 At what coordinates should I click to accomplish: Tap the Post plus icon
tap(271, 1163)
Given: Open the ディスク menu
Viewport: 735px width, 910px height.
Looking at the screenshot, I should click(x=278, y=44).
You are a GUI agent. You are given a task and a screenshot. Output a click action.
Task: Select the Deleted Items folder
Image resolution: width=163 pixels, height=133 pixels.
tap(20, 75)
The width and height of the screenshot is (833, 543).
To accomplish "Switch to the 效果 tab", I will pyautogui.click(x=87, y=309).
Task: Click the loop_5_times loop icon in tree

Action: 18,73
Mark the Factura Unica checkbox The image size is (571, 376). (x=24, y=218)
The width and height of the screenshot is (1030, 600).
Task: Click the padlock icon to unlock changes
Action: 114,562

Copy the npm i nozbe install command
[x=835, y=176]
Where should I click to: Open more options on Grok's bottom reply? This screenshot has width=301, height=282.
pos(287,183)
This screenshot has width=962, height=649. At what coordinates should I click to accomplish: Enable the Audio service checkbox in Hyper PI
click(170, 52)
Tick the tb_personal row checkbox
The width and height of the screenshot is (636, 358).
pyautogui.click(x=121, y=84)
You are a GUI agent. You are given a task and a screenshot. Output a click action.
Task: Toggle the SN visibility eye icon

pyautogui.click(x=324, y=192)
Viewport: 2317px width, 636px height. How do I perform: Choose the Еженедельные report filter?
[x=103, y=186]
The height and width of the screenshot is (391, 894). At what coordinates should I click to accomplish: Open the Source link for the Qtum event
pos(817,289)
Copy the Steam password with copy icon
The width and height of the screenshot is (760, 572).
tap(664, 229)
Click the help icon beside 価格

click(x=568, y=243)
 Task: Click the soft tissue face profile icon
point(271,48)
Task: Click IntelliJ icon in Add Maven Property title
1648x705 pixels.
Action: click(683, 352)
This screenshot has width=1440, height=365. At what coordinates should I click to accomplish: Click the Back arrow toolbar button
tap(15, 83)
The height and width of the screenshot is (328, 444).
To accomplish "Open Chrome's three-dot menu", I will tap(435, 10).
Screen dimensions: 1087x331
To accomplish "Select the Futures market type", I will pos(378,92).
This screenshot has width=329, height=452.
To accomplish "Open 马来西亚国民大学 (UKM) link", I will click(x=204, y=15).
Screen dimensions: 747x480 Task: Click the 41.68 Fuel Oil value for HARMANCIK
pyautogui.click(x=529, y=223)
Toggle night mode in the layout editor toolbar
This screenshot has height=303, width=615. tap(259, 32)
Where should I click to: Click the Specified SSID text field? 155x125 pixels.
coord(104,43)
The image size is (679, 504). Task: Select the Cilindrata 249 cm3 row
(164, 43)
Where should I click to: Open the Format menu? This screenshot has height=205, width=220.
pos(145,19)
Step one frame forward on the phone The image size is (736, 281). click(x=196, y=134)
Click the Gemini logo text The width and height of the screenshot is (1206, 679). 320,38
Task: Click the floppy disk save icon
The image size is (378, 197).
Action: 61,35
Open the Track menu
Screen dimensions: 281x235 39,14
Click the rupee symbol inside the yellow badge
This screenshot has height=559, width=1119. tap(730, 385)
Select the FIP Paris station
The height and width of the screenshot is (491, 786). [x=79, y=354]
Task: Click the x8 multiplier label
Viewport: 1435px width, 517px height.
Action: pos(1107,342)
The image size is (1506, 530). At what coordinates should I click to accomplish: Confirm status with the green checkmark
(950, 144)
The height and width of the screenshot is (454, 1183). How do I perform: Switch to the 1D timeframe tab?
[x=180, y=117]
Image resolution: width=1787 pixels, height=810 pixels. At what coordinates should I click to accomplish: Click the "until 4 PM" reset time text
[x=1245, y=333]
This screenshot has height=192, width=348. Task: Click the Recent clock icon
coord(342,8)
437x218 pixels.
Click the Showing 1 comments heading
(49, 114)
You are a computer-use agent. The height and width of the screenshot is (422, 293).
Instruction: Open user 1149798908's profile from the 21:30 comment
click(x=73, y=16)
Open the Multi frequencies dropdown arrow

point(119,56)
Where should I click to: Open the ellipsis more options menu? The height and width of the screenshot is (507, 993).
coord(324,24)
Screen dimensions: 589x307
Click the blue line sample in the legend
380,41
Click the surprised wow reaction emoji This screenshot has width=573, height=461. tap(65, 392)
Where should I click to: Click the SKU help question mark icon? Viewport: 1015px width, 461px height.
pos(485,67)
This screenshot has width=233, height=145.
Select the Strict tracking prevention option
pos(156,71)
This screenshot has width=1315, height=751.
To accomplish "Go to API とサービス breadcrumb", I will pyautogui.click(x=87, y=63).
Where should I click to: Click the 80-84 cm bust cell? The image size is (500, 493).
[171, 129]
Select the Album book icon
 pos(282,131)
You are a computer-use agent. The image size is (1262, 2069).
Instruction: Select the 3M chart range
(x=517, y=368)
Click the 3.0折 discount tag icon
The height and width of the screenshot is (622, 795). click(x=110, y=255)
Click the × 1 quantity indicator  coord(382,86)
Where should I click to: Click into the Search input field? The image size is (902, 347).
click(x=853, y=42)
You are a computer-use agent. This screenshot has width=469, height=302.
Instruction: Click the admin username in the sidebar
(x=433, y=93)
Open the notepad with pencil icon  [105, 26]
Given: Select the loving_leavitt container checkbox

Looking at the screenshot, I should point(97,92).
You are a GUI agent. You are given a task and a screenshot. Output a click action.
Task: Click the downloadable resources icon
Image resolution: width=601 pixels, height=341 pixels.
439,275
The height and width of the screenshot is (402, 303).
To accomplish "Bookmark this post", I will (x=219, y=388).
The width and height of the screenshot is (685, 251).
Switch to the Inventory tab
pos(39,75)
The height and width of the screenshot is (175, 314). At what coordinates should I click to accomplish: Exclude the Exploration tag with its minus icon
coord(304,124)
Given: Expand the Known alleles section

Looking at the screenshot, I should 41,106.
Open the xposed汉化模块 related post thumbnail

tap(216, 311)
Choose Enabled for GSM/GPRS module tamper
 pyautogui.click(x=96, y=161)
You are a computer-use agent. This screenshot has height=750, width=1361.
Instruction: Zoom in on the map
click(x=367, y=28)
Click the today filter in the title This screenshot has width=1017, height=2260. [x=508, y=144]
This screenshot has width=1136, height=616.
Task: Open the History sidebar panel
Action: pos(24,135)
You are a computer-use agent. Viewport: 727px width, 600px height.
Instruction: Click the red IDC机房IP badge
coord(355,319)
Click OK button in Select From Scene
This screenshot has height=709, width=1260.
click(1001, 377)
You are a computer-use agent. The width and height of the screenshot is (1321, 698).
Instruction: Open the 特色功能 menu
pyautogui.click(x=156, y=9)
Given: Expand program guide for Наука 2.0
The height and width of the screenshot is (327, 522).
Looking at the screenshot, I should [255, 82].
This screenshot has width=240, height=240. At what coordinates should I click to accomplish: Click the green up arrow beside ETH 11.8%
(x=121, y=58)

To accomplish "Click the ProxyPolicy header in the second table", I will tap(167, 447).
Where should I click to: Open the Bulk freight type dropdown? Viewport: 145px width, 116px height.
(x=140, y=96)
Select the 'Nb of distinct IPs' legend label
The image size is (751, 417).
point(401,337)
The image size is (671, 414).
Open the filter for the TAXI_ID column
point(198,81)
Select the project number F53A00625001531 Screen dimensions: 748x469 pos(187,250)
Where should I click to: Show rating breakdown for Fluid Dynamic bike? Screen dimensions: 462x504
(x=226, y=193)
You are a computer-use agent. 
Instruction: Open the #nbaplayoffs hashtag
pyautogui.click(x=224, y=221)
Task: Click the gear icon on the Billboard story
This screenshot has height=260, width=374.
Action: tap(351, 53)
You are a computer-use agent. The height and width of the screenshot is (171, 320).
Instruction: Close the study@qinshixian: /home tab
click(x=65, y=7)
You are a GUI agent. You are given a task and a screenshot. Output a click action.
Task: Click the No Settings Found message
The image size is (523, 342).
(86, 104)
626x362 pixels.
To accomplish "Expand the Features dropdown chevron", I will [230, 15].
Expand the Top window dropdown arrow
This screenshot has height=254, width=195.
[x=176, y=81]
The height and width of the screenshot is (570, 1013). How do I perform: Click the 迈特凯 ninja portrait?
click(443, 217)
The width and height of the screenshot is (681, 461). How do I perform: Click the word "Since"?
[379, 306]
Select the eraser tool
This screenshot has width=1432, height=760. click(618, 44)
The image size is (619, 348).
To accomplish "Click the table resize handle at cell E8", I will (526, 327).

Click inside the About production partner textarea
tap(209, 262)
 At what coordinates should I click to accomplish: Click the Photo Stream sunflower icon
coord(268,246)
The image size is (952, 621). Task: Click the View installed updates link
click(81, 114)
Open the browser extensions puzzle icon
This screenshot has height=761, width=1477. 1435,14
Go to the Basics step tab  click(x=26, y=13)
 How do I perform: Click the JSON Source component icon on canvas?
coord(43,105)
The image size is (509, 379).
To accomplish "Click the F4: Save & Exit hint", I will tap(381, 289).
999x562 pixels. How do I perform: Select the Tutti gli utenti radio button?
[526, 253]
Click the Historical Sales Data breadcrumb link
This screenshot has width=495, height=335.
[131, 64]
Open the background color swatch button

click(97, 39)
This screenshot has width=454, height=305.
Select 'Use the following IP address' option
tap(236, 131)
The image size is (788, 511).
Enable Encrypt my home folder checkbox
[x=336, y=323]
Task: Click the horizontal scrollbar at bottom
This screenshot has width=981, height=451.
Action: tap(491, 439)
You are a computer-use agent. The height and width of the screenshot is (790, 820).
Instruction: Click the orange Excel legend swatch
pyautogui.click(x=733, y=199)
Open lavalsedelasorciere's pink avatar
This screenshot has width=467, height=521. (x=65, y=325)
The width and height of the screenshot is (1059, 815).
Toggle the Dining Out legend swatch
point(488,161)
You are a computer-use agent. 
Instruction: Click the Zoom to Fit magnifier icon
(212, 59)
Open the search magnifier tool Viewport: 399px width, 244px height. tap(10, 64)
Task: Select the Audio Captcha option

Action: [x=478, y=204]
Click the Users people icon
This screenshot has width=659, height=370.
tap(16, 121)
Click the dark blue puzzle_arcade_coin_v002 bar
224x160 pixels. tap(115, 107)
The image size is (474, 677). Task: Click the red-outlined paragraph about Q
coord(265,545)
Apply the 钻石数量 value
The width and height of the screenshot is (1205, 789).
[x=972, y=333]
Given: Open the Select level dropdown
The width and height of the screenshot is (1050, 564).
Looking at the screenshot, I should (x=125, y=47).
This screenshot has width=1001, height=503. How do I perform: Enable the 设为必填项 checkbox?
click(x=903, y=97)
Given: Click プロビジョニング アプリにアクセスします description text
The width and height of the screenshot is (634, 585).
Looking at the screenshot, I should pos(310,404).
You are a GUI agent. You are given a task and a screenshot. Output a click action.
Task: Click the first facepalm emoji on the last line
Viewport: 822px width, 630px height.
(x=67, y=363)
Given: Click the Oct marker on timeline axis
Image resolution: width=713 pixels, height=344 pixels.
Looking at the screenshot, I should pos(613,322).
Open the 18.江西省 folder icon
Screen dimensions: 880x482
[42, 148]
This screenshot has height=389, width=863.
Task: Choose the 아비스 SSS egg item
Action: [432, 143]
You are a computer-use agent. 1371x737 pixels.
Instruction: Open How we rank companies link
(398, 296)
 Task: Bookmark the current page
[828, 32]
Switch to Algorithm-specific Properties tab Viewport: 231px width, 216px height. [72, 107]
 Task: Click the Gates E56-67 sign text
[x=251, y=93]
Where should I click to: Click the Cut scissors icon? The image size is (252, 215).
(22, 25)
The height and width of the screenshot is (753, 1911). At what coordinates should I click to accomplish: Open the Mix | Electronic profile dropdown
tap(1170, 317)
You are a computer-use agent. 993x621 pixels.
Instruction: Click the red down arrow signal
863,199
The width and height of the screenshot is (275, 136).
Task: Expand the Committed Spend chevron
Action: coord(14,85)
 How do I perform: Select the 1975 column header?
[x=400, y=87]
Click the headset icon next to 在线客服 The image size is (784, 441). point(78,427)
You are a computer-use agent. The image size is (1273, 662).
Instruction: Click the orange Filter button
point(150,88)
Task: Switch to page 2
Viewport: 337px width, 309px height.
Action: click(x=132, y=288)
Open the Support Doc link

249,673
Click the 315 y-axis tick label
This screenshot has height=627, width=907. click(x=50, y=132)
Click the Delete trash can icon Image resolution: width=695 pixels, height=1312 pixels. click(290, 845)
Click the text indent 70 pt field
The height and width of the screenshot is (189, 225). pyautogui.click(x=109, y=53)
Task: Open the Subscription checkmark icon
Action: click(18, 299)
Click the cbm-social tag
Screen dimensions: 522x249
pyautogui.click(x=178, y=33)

▶ _How to complete this task_
Determine how many lines in the data above contain the string "table". Give nothing except the number.

▶ _Finished exercise_
2